@ssilvest is working on further optimizing the distributed Oceananigans. We came across the following connundrum. When we distribute the model across several MPI processes there are a few processes are have only land on them (see eg the schematic below for a 48x16 ranks configuration).
So the processes that correspond to regions that are completely over land do not contribute anything. While we don’t compute any tendencies for the points on land, still, we do load the corresponding MPI processes that ends up allocating a GPU (or CPU) for those regions. And that GPU/CPU ends up doing no work at all!
If there was a way to avoid starting an MPI process on those regions it would help. But it seems like a complicated logistically since then we’d have to skip some MPI processes and renumber the ranks and the way communication is done…
Question: How do we handle this in ACCESS-OM2 – if we are handling it at all? Or we just ignore it and just launch MPI processes on land?
I’m afraid there’s no “simple” trick here. The solution is indeed to renumber ranks and change the way how you do communications. AFAIK, this is how it’s done in both MOM5 and MOM6.

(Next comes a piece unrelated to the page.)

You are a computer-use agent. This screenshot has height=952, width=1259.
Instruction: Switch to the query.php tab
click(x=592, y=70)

But even that solution is not optimal, as you will still large load-imbalances because of the domains that intersect the coastline. To solve that, you need to allow for domain of arbitrary shapes. This increases the code complexity another notch, but based on my experience I would say it’s worth it. I don’t know if there are codes in fluid-dynamics that do this, but I’ve develop a finite-differences code that does precisely that, and its parallel scalability is extremely good.
The FMS-based models, i.e. ACCESS-OM2 and MOM6, rely on the land mask preprocessing to solve the problem of not starting a process which would lie completely on the land. There’s a lot of (probably significantly overcomplicated) logic within FMS itself to then handle the domain connectivity.

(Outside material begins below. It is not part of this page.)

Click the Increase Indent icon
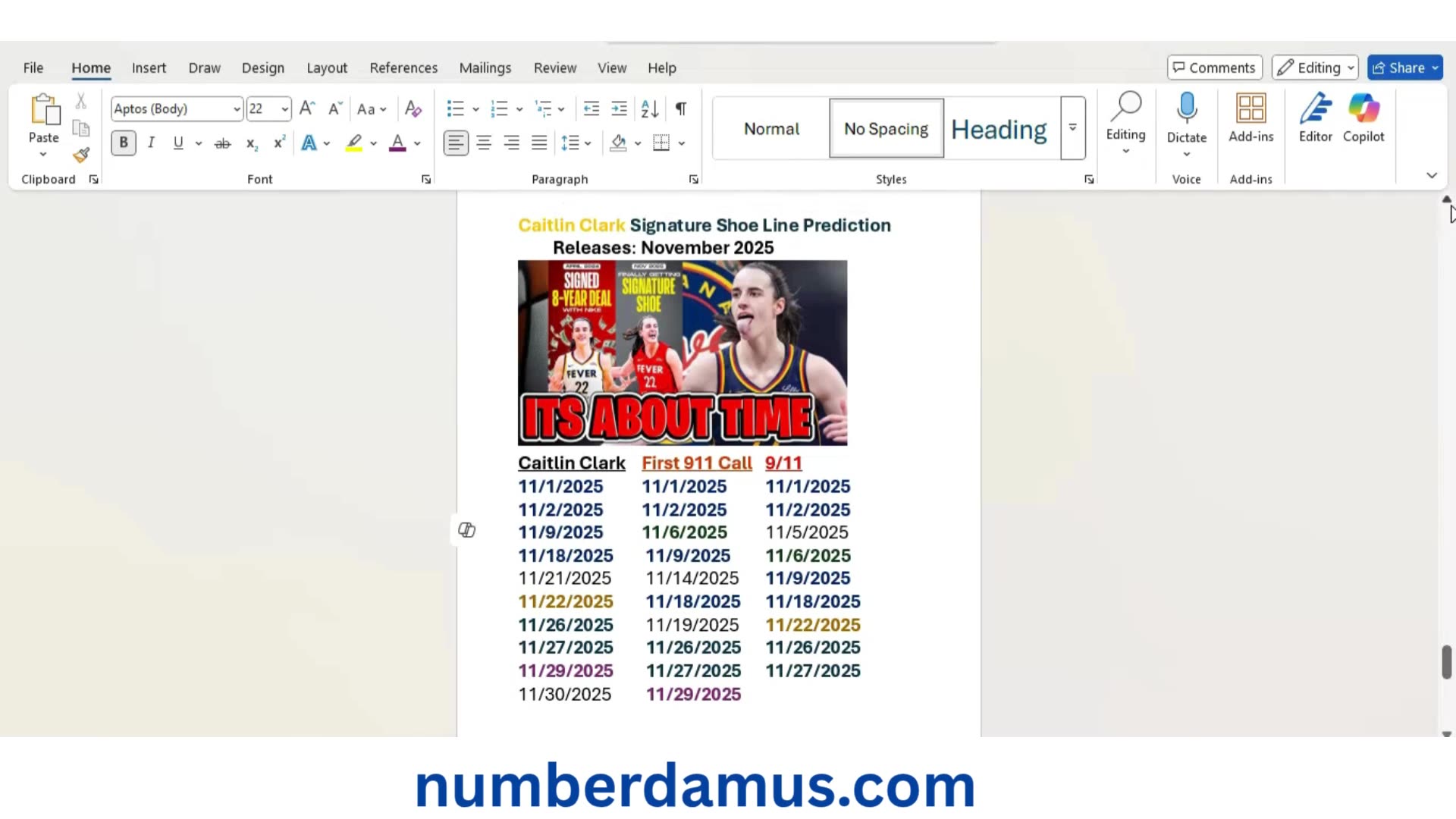This screenshot has width=1456, height=819. click(620, 109)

There are indeed unstructured mesh models, like FVCOM and MPAS-Ocean. I also think that would have been a potentially nicer way to go about things, especially with the wealth of libraries for handling domain decomposition on unstructured meshes, etc. I do wonder how it would impact the ease and efficiency of analysis however…
CICE has the ability to subdivide the computational domain horizontally into tiles (termed “blocks”), and then parallelise by allocating several blocks to each CPU. This can improve load balancing if a similar number of ice-containing and ice-free blocks are allocated to each CPU. Land-only blocks aren’t allocated to a CPU at all. See Craig et al., (2015).